● EXERCISE
Nothing is to be left out; print all the entries exactly.

────

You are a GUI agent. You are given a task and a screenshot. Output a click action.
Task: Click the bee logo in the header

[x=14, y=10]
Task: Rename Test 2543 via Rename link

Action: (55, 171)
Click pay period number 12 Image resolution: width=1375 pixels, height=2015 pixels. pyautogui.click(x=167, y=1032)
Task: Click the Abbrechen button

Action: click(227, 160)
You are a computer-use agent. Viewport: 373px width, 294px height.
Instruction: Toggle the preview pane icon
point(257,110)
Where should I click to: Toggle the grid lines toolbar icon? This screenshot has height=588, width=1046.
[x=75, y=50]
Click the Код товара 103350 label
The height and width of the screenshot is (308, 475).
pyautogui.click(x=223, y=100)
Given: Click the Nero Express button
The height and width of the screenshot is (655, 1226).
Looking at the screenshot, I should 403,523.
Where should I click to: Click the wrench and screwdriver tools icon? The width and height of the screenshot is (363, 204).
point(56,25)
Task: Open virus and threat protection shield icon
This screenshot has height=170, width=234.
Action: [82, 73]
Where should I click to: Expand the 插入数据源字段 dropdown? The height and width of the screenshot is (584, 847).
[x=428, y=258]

────

● RESPONSE AREA
You are a GUI agent. You are given a task and a screenshot. Output a click action.
Task: Click the bee logo in the header

[x=14, y=10]
Task: Rename Test 2543 via Rename link

Action: (55, 171)
Click pay period number 12 Image resolution: width=1375 pixels, height=2015 pixels. pyautogui.click(x=167, y=1032)
Task: Click the Abbrechen button

Action: click(227, 160)
You are a computer-use agent. Viewport: 373px width, 294px height.
Instruction: Toggle the preview pane icon
point(257,110)
Where should I click to: Toggle the grid lines toolbar icon? This screenshot has height=588, width=1046.
[x=75, y=50]
Click the Код товара 103350 label
The height and width of the screenshot is (308, 475).
pyautogui.click(x=223, y=100)
Given: Click the Nero Express button
The height and width of the screenshot is (655, 1226).
Looking at the screenshot, I should 403,523.
Where should I click to: Click the wrench and screwdriver tools icon? The width and height of the screenshot is (363, 204).
point(56,25)
Task: Open virus and threat protection shield icon
This screenshot has height=170, width=234.
Action: [82, 73]
Where should I click to: Expand the 插入数据源字段 dropdown? The height and width of the screenshot is (584, 847).
[x=428, y=258]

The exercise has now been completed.